On The Next Great Generation, Julia Dawidowicz discusses her experience with e-book reading. She starts with her relationship with paper books, both as reading material and as physical artifacts. (It seems quite a few people can’t seem to divorce the word from the material it’s written on, and those tend to be the ones with the hardest time adopting to e-books.)
The first thing I noticed, after jumping to a collection of short stories by Roald Dahl (which I own in print), was an array of typos, not present in the paperback edition. O’s became 0′s; punctuation marks were misused; instead of her “mouth,” Claude’s mother opened her “mou1361″ to scream. Someone unfamiliar with the text would’ve thought the poor old guy wrote this story in a late night drunken blog post.
She suggests that, rather than focusing on ease of reading, e-book stores are focusing on cheapness of reading, digitizing books as quickly as possible with little care to accuracy in order to sell them as cheaply as possible and hook people in on price.
“Google has done a disservice to these works and their readers,” Joseph Esposito, member of the Society for Scholarly Publishing, writes. ”Free is a terrible price, as many readers will flock to these free editions — not knowing that other things are not equal — bypassing the edited volumes prepared by scrupulous publishers.”

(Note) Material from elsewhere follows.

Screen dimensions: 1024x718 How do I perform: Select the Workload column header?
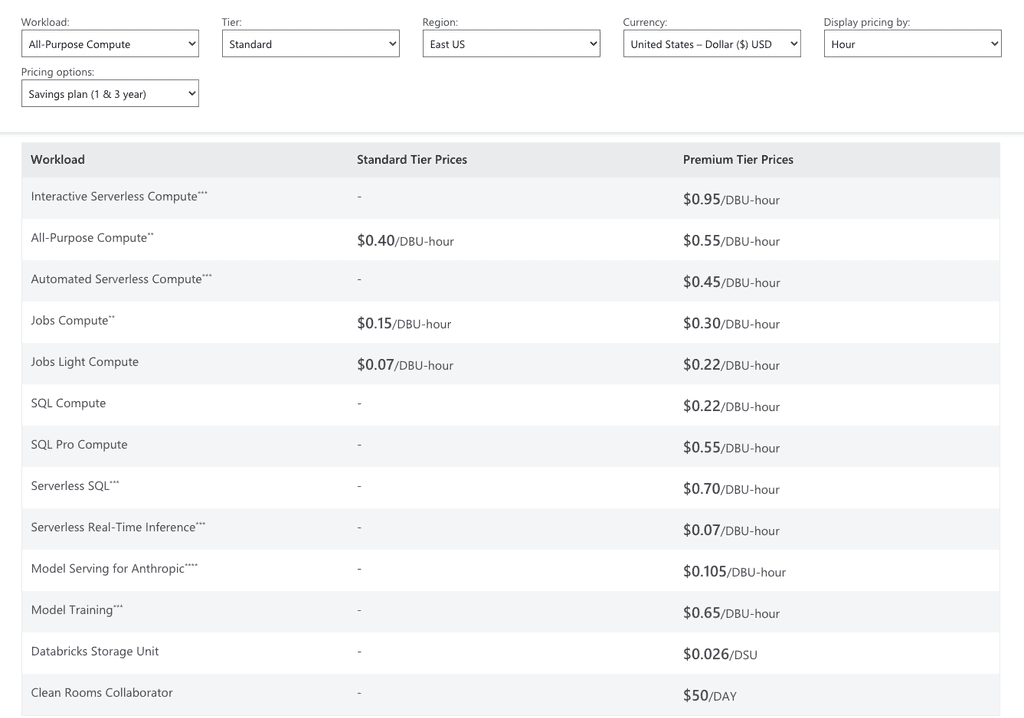tap(57, 159)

(I wonder what Mr. Esposito thinks of Project Gutenberg, which was offering high-quality free public-domain e-books for years before Google ever got around to it?)
With Google’s scanning program for public domain books, she may have a point, but as I have pointed out before, Amazon and stores like it are at the mercy of publishers who provide the e-text versions. And as agency pricing indicates, they’ve certainly shown no inclination to want to sell e-books as cheaply as possible. (Indeed, Dawidowicz remarks later in the article on authors whose works get one-starred by “indignant shoppers who believe they are overcharging.”)
I really hope publishers start getting their acts together and providing better quality e-books. Sooner or later, they’re really going to have to. But it’s a bit unfair to place the blame solely on bookstores who are contractually prevented from fixing typos if they find them.